Streambird sessions are identified by session tokens stored on your client’s browser or devices (usually as cookie or in localStorage). This session token will then be sent back to the backend server with every request to identify the user. Streambird returns both a session token and JWT on each successful verification request (e.g. Magic link, OTP, TOTP, etc.).

Each session contains information on the user, authentication factors, and device info the user used to log in to your service. The standard session token is a string-based unique token while the session JWT is a JWT token representing that same session encrypted using RS256.

Session token

  • Session token is standard unique token that does not contain info on the user or the session it represents.
  • Session token needs to be verified via the Streambird /sessions/verify API on every request before you return success or error to your user.
  • Session token can be revoked easily via /sessions/delete API and hence considered more secure.

Session token has the following benefits and might be preferred in the following scenarios

  • Since session token can be easily revoked, there is no risk of accidentally using an expired token. For example, since session JWT might have a 5 minute expiration time, even if the underlying session is revoked, the JWT might still be considered valid.
  • You prefer an opaque token that does not expose any info of the user or the underlying session in case the token is inspected (for example, user_id and session_id).

Session JWT token

  • Streambird session JWTs all contain JWSs (JSON Web Signatures), which are signed using RS256 instead of encrypted (e.g. HS256). A signed JWT can be verified using a public key that is safe to expose, allowing anyone to verify the signed JWT independently.
  • Each JWT has an expiration of 300 seconds (5 minutes), in the exp field of the JWT header. However, you can use the session JWT to get a new session JWT via our /sessions/verify API. You will be able to get a new JWT as long as the underlying session is valid (for example, if your session is 7 days) even JWT token is expired passed the 5 minutes mark. However, if the underlying session has been revoked or expired in the Streambird API, even a valid session JWT will return error in the /sessions/verify API.
  • The JSON Web Key Set (JWKS) is a set of keys containing the public keys used to verify any JSON Web Token (JWT) issued by the Authorization Server and signed using the RS256 signing algorithm.
  • RS256 generates an asymmetric signature, which means a private key must be used to sign the JWT and a different public key must be used to verify the signature.
  • Session JWT contains the full session object, authenticated factors (e.g. OTP, Magic link), and the user ID cryptographically signed.
  • Streambird leverages the JSON Web Key (JWK) spec to represent the cryptographic keys used for signing RS256 tokens.
  • Streambird allows public access of the JWKS endpoint for each app. You can locate the public JWKs at https://api.streambird.io/v1/auth/jwks/{app_id}. Read more about the GetJWKsByApp endpoint.
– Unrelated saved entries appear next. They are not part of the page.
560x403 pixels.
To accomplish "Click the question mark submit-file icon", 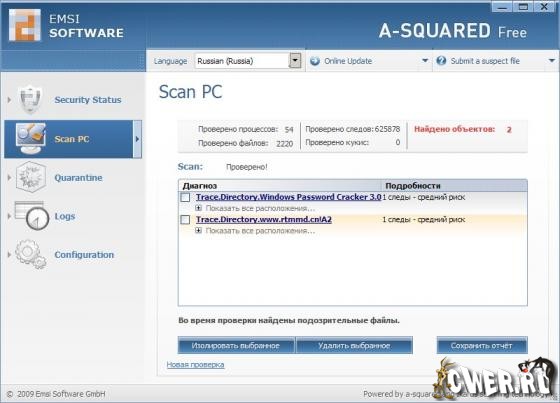I will [x=441, y=61].
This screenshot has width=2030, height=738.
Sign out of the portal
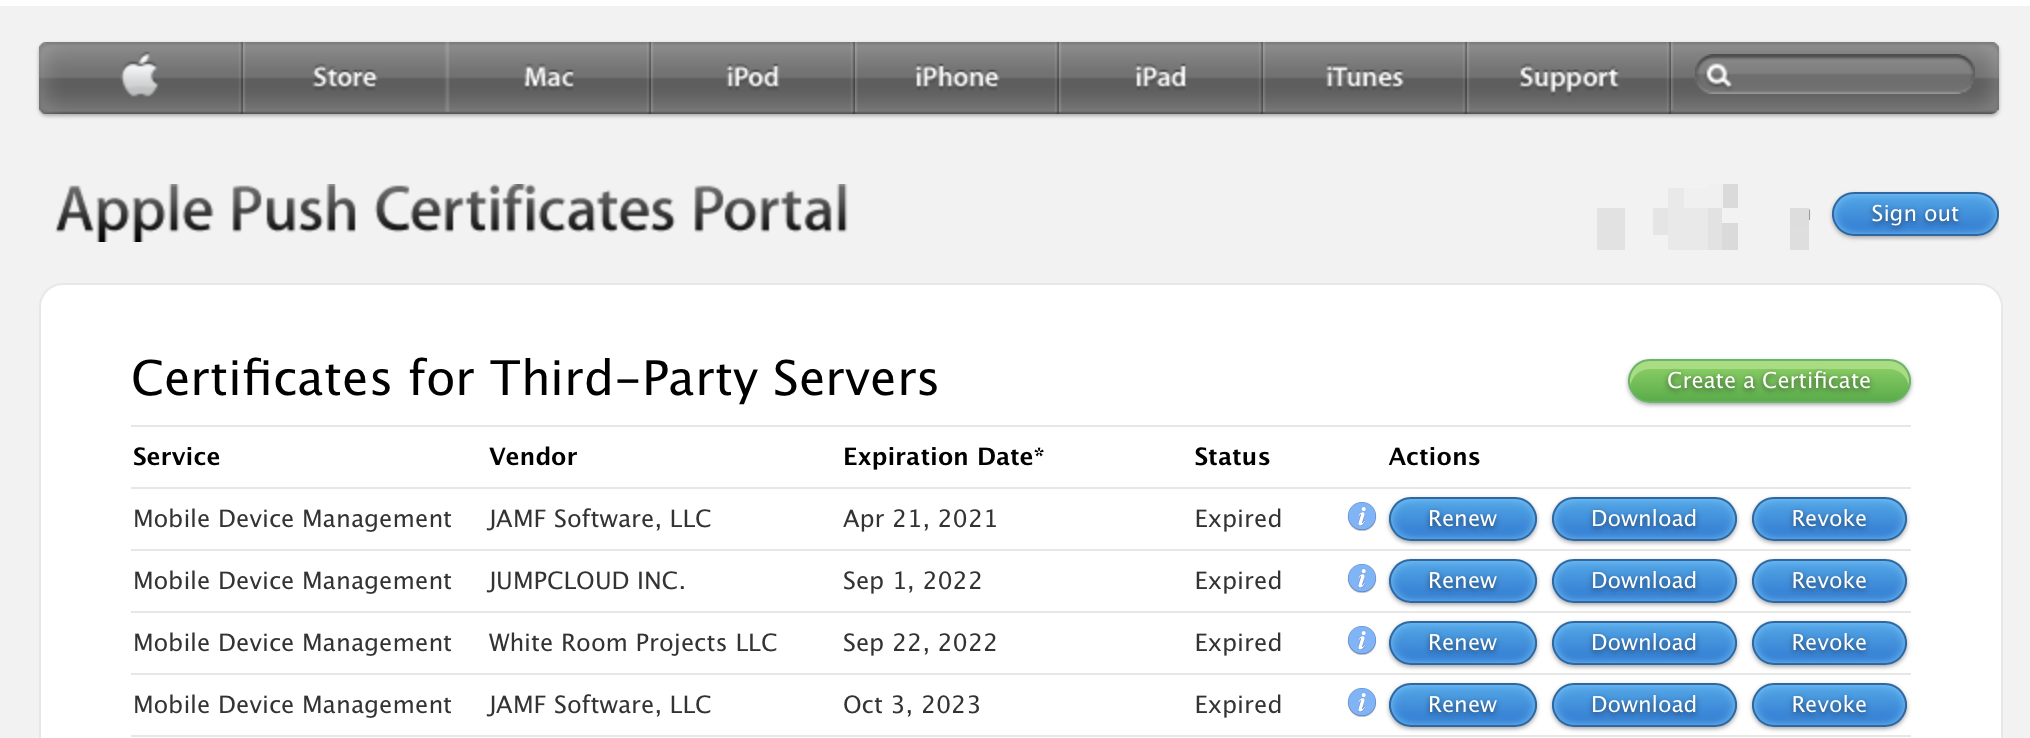pyautogui.click(x=1914, y=214)
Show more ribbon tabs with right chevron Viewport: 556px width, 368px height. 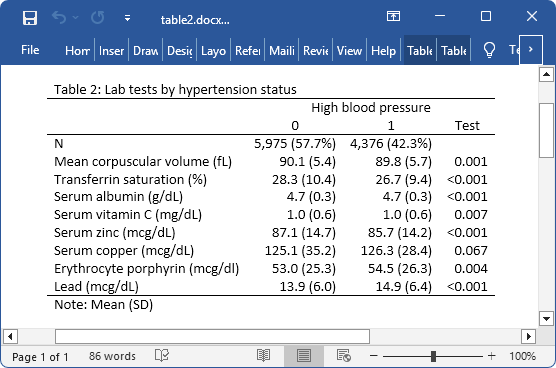531,50
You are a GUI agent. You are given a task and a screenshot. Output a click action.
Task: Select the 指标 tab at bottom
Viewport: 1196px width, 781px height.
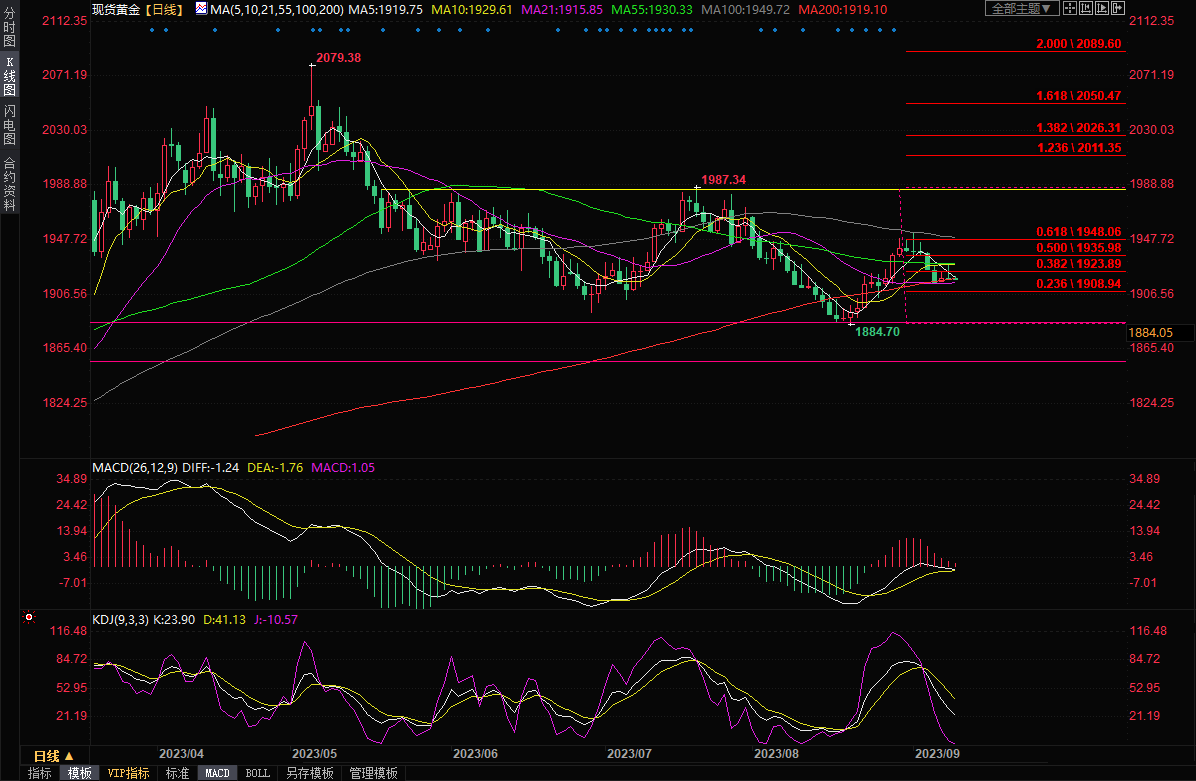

Session JWT has the following benefits and might be preferred in the following scenarios

  • Session JWT is cryptographically signed and can be verified using the public key in JWKs. You can benefit from performance increase without having to perform an external API call to the /sessions/verify API.
  • Integration with external systems that cannot call the verify session API and rely on JWT standard to verify user sessions of your application.